Your assignment
Report every line of the records below that includes the string "answer".

|---|

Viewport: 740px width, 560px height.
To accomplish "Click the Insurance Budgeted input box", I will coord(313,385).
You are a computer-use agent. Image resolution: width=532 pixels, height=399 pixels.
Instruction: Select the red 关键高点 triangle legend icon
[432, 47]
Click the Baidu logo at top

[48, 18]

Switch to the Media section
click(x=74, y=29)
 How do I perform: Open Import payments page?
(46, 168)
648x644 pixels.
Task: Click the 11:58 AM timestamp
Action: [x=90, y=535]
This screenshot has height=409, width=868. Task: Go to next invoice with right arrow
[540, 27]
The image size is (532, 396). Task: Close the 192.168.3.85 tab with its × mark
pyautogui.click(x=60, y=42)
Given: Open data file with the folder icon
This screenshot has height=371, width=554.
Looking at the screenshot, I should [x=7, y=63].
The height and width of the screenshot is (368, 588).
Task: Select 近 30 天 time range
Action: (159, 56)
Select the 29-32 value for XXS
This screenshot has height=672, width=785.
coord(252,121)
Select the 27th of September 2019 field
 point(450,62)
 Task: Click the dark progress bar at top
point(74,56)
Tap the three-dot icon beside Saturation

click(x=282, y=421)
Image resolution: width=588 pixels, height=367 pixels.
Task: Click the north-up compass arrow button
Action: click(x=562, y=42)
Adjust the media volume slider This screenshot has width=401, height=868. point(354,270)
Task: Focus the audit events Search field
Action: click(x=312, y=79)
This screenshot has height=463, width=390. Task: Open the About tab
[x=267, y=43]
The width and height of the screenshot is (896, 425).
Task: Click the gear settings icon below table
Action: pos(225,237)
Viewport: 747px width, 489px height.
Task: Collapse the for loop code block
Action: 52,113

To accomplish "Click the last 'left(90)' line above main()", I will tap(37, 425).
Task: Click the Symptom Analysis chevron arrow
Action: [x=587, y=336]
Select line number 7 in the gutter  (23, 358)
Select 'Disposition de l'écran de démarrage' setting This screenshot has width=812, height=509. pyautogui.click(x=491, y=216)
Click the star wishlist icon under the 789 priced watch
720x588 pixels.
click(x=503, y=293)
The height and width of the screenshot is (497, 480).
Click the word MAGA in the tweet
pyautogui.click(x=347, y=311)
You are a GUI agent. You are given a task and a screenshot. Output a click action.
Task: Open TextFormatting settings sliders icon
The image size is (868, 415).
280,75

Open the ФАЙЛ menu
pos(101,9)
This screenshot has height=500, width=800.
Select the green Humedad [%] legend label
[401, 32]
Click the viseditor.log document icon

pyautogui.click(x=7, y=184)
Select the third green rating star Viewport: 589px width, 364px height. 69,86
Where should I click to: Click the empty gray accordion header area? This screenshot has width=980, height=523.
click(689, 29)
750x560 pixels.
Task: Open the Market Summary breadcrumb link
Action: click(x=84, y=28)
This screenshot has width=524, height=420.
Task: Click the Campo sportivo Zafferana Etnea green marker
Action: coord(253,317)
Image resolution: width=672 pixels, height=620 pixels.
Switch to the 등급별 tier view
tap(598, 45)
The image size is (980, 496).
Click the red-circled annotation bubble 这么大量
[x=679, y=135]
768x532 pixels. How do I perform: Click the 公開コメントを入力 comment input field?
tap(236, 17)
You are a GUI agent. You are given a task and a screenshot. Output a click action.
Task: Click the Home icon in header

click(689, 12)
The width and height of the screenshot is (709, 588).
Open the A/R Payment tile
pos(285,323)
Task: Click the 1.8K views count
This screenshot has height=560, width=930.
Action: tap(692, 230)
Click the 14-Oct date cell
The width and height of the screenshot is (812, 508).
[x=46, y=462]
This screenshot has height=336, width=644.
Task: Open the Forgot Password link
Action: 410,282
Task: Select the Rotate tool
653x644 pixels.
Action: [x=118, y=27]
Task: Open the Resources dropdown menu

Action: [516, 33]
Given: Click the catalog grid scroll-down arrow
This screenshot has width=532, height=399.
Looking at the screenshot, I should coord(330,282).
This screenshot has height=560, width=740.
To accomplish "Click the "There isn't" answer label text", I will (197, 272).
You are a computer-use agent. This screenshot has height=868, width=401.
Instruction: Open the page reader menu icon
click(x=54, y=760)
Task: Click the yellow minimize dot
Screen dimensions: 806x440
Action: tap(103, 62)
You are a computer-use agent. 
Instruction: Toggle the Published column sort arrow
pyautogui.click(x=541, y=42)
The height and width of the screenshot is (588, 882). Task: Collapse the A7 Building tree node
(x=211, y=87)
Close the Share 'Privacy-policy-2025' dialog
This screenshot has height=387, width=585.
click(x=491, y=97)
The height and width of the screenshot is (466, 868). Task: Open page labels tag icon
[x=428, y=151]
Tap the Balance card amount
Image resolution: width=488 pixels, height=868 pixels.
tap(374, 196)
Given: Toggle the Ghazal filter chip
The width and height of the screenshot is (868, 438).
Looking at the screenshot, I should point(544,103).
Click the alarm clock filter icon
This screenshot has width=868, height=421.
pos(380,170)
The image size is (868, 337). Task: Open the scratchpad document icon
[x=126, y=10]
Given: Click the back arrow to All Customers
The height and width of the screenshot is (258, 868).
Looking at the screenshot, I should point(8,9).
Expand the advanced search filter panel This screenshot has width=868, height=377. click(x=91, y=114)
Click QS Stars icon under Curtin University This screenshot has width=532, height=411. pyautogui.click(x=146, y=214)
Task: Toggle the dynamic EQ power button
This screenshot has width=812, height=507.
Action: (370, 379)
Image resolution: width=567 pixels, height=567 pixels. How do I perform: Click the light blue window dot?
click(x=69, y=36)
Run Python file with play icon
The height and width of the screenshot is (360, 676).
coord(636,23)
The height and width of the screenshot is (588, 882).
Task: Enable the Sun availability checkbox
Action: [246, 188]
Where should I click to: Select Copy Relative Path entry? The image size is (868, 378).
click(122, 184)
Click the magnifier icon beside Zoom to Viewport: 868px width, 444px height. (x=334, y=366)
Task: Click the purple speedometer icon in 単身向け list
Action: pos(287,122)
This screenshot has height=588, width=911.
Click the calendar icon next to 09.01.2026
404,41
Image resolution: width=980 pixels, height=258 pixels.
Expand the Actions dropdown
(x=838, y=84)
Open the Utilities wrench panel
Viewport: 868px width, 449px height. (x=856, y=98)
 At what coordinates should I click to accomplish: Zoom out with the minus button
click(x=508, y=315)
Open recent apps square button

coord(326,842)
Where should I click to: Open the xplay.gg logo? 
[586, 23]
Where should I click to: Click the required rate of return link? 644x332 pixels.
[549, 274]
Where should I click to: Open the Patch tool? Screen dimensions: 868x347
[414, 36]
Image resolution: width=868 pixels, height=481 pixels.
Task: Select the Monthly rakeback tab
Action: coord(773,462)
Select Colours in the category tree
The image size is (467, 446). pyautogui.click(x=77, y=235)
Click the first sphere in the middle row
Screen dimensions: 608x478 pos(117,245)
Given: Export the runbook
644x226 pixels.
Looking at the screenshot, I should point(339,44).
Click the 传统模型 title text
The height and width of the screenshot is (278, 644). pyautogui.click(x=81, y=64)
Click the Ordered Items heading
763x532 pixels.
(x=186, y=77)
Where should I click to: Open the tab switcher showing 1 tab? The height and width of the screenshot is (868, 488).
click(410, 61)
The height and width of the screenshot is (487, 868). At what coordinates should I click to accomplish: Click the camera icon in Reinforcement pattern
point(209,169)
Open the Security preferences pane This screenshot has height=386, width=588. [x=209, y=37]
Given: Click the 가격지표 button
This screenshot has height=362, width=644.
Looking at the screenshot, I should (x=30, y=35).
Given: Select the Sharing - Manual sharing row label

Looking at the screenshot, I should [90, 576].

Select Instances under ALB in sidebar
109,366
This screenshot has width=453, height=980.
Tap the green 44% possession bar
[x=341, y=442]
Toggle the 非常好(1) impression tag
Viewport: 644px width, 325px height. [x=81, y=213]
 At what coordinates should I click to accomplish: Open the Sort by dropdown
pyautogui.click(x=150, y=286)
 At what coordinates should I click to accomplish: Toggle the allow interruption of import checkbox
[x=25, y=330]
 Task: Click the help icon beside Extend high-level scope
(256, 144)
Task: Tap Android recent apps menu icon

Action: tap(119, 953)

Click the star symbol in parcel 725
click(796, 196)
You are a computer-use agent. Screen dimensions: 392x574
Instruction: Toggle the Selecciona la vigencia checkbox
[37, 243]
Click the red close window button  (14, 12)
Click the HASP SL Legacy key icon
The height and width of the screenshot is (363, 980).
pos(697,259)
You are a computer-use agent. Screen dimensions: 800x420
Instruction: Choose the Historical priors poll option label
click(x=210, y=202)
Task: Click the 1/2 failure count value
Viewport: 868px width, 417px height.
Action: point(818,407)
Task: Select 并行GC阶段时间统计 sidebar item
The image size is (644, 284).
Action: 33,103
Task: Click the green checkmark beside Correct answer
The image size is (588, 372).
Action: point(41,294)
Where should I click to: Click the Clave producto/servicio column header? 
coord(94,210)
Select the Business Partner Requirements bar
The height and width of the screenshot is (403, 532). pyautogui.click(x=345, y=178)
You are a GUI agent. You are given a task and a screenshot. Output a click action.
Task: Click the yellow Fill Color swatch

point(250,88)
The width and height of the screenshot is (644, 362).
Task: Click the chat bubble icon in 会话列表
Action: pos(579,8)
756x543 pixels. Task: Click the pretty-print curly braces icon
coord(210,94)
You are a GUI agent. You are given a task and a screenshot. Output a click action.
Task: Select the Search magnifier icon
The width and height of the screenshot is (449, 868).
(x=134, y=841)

|---|

Task solution
To accomplish "Click the "There isn't" answer label text", I will (197, 272).
Task: Click the green checkmark beside Correct answer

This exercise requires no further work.